In recent weeks, the national debate has turned once again to the country’s persistently high unemployment rate, which remains above 9 percent. Policymakers have offered competing proposals that seek to stimulate spending through tax cuts and more public investments. But what exactly is the relationship between economic growth and the number of jobs in the American economy? Does a more productive economy consistently produce more and better work?
In an interview with RSF earlier this year, Arne Kalleberg, author of the RSF book Good Jobs, Bad Jobs, offered his own assessment on the historical relationship between productivity and job growth:
During the postwar period, wages and productivity both grew together; strong productivity growth led to the creation of many good jobs and a strong middle class in the United States. Since the 1970s, however, the profits of organizations resulting from productivity increases have not been shared with workers or with America’s working families. Despite the strong productivity growth in the United States during this period, economic compensation (including wages and employer-provided health benefits) has not kept pace for nonsupervisory workers and in some cases has declined. The gap between productivity and compensation began to widen in the late 1970s and has grown ever since. Indeed, the 2000s have seen a historically large gap between productivity growth and compensation. Hence, the growth in productivity has not been paralleled by the growth of good jobs during this period.

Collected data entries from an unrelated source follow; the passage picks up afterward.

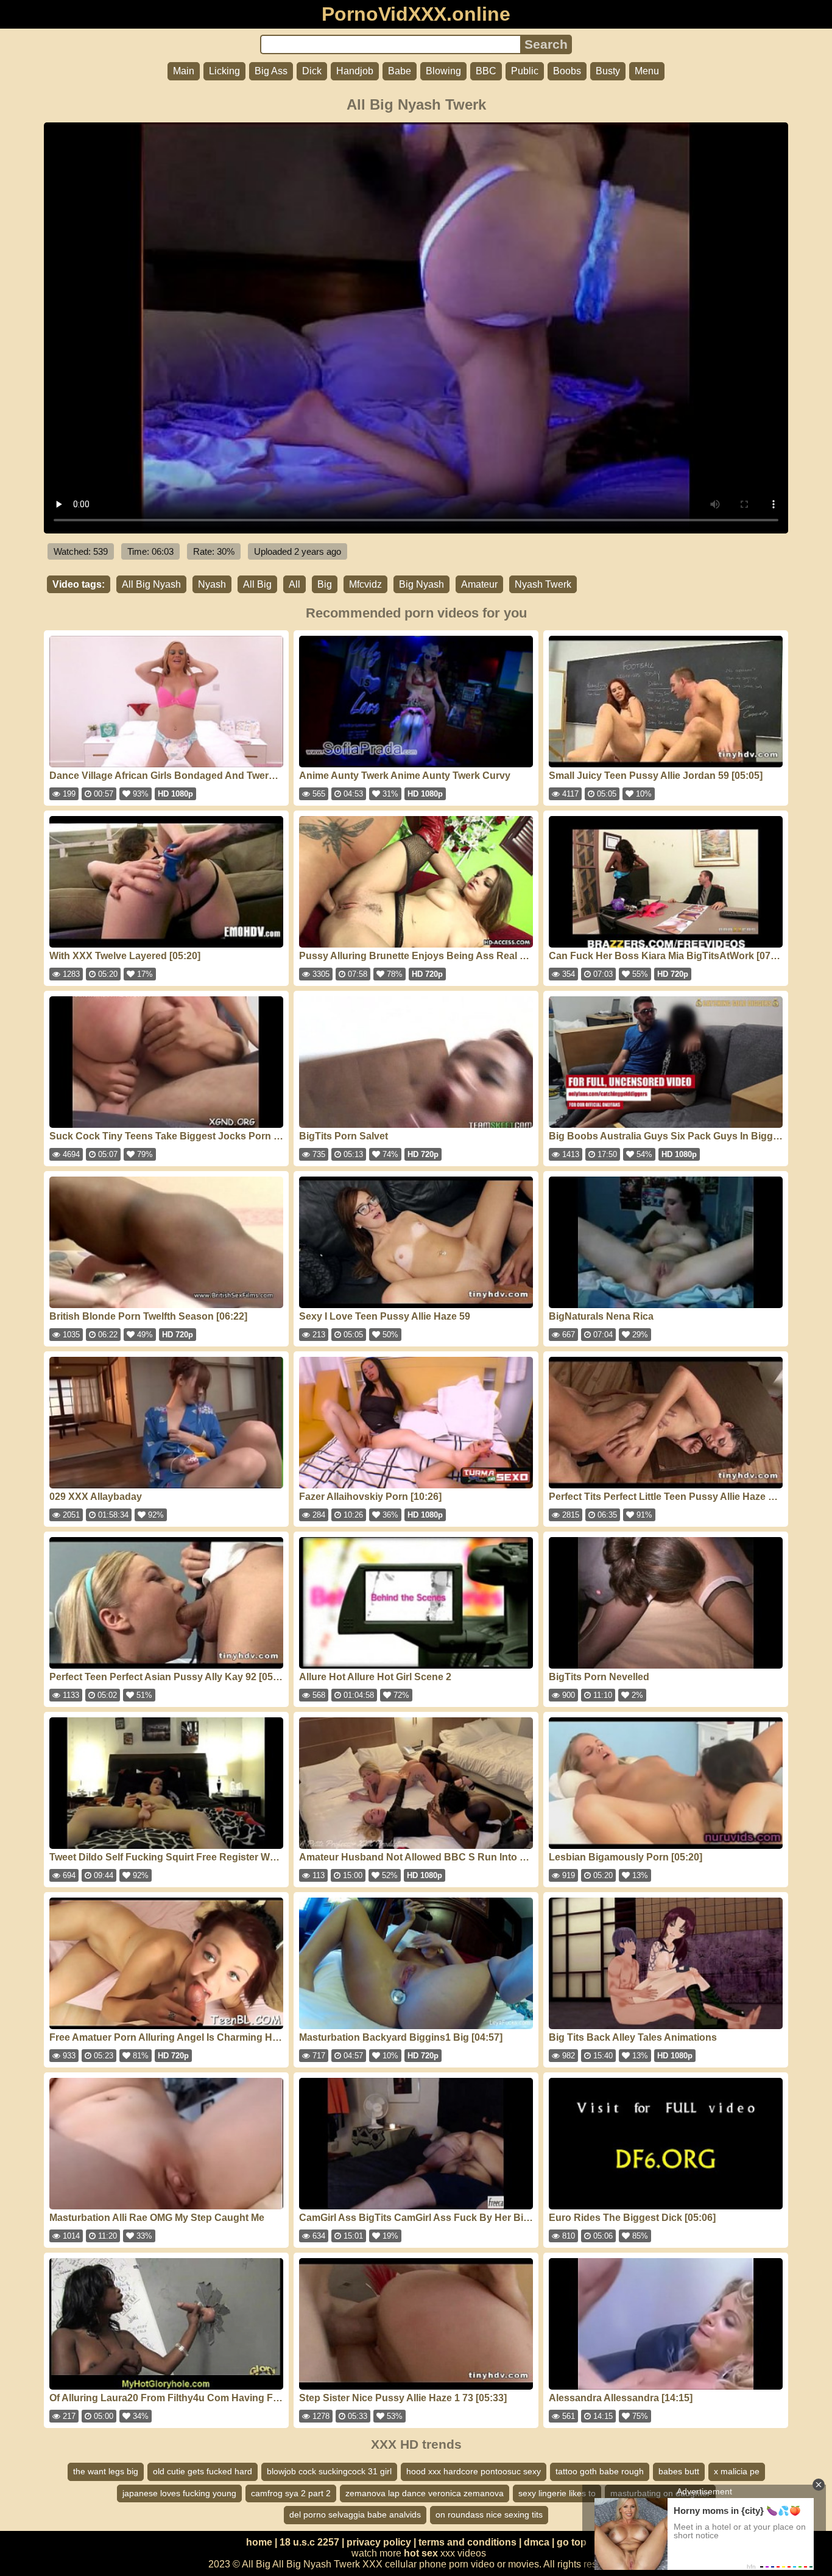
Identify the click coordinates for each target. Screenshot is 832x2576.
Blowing (443, 71)
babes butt (678, 2471)
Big (324, 584)
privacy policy (379, 2542)
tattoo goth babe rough (599, 2471)
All (294, 584)
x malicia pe (737, 2471)
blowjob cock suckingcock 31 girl (329, 2471)
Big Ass (271, 71)
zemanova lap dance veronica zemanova (424, 2493)
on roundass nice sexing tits (489, 2514)
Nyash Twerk (543, 584)
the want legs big (105, 2471)
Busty (608, 71)
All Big (257, 584)
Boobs (567, 71)
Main (183, 71)
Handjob (354, 71)
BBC (486, 71)
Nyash (212, 584)
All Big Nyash (151, 584)
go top (572, 2542)
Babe (399, 71)
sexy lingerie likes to (557, 2493)
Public (524, 71)
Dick (312, 71)
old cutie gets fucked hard (202, 2471)
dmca (536, 2542)
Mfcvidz (365, 584)
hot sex (421, 2553)
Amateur (479, 584)
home (259, 2542)
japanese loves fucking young (179, 2493)
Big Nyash (421, 584)
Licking (224, 71)
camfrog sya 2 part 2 (291, 2493)
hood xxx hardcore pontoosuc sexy (473, 2471)
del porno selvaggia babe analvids (355, 2514)
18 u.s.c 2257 (309, 2542)
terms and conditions (467, 2542)
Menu (647, 71)
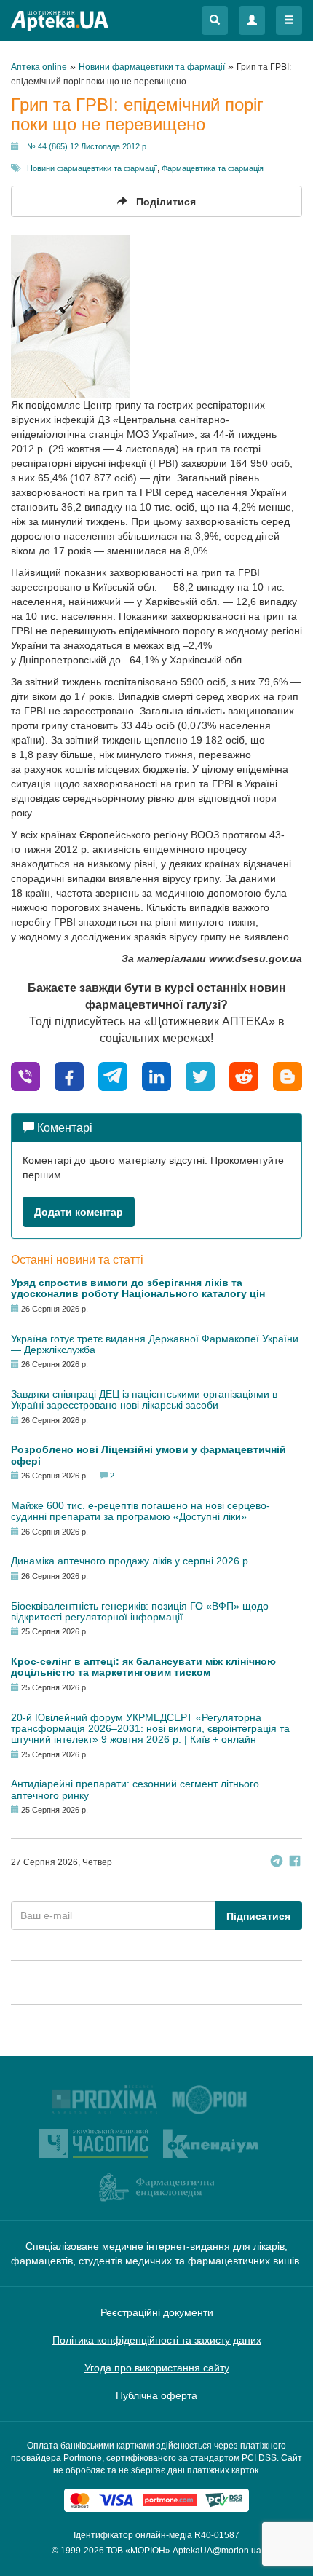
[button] (215, 20)
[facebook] (69, 1075)
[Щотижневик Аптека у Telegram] (276, 1863)
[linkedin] (156, 1075)
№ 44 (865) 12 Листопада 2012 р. (87, 146)
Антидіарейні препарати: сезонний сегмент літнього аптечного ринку (135, 1789)
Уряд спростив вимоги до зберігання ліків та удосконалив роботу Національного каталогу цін (138, 1288)
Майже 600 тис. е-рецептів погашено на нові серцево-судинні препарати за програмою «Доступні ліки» (140, 1511)
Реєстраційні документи (156, 2312)
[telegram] (112, 1075)
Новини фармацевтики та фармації (92, 168)
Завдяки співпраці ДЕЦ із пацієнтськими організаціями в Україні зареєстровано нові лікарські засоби (144, 1399)
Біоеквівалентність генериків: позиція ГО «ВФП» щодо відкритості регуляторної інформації (140, 1611)
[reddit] (243, 1075)
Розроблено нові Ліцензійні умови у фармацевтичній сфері (148, 1454)
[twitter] (200, 1075)
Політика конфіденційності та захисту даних (156, 2340)
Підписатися (258, 1916)
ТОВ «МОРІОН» (138, 2550)
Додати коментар (78, 1212)
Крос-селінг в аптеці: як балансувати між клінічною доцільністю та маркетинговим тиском (143, 1666)
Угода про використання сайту (156, 2368)
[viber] (25, 1075)
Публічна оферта (156, 2395)
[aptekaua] (287, 1075)
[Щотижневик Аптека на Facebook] (295, 1863)
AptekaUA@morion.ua (217, 2550)
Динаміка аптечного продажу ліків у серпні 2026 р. (131, 1561)
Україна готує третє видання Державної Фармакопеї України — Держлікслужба (154, 1344)
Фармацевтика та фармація (213, 168)
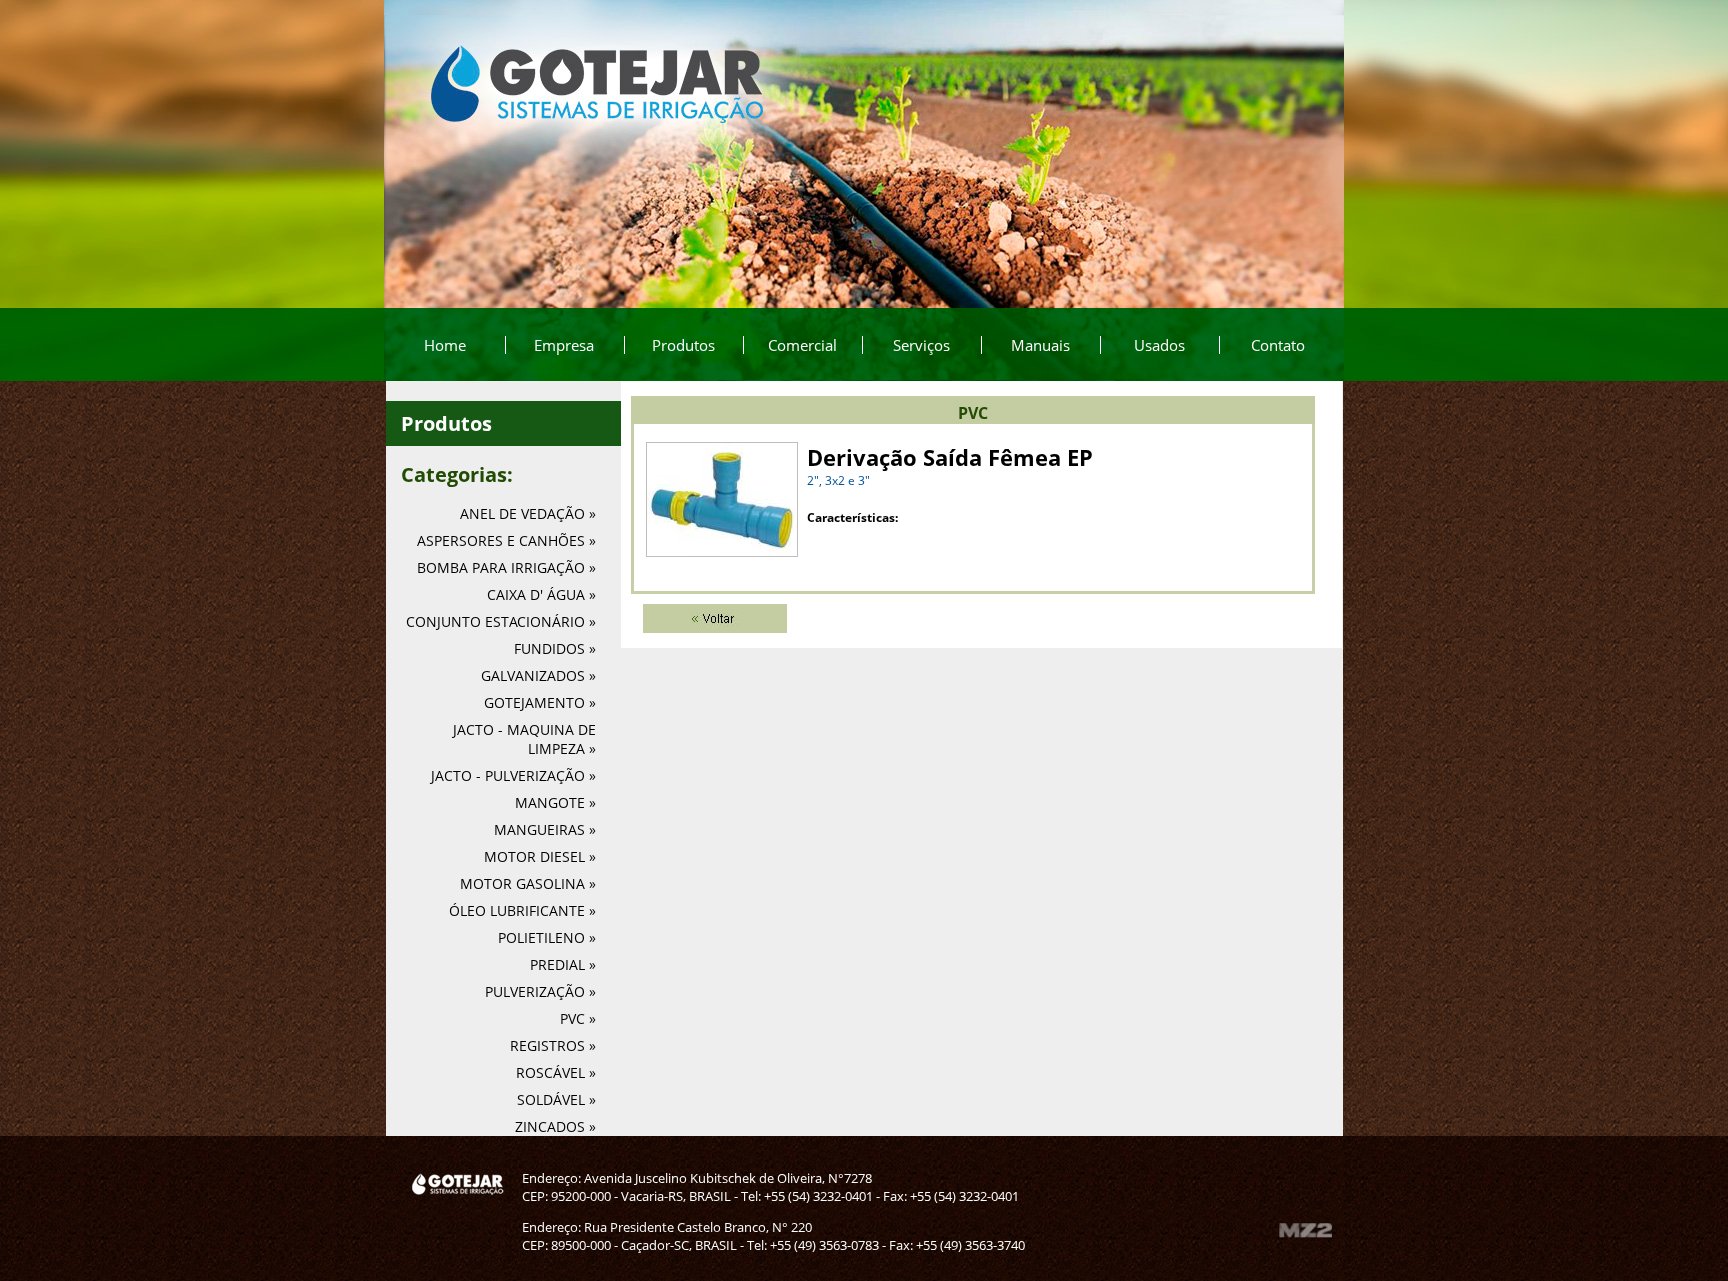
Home (445, 345)
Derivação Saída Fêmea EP (950, 457)
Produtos (683, 345)
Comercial (802, 345)
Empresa (564, 345)
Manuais (1040, 345)
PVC (973, 413)
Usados (1159, 345)
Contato (1278, 345)
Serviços (921, 345)
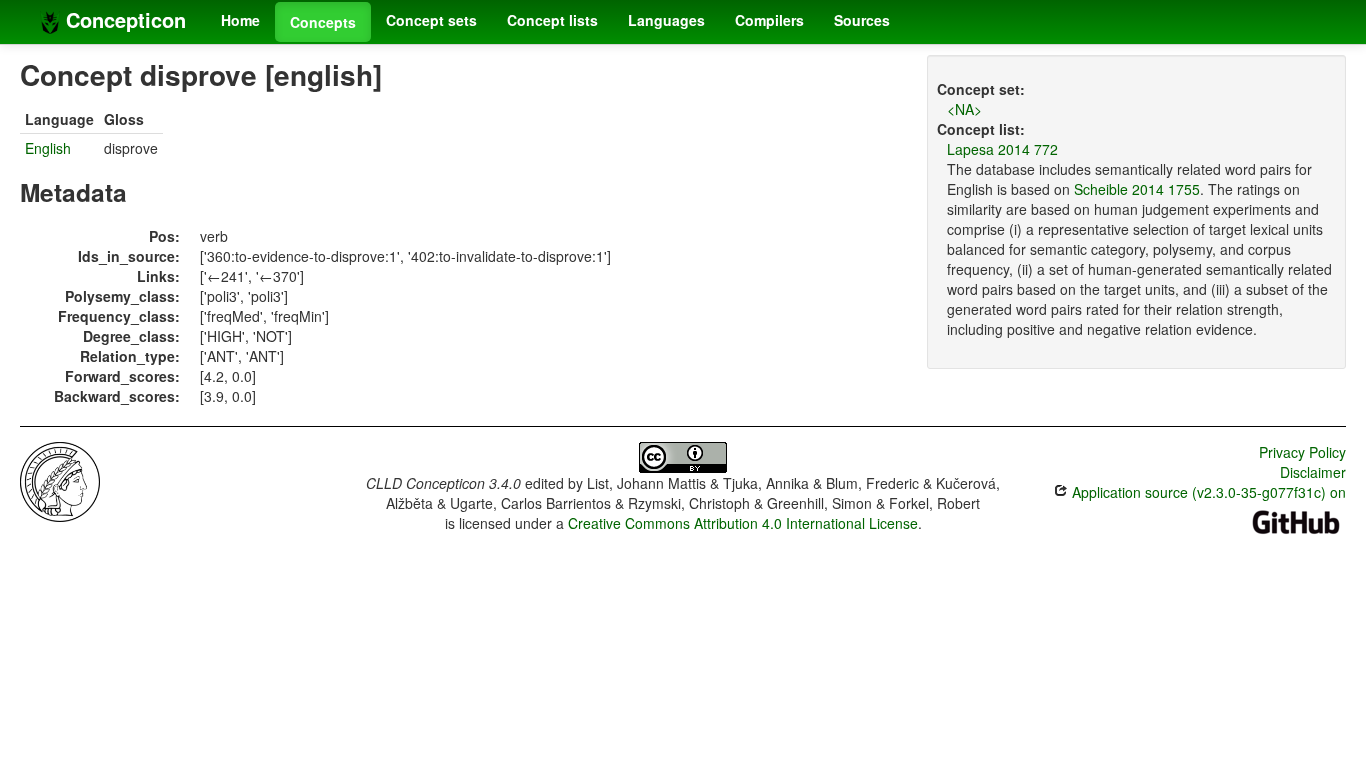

Okun’s Law specifies a rough but empirically regular relationship between increases in GDP and decreases in unemployment. In recent years, however, the growth in productivity has been associated with higher levels of unemployment than would be expected on the basis of Okun’s Law. This reflects at least in part changes in work organization such as the growth of temporary and other forms of nonstandard work. Thus, we can no longer assume that growth in productivity will translate into better jobs.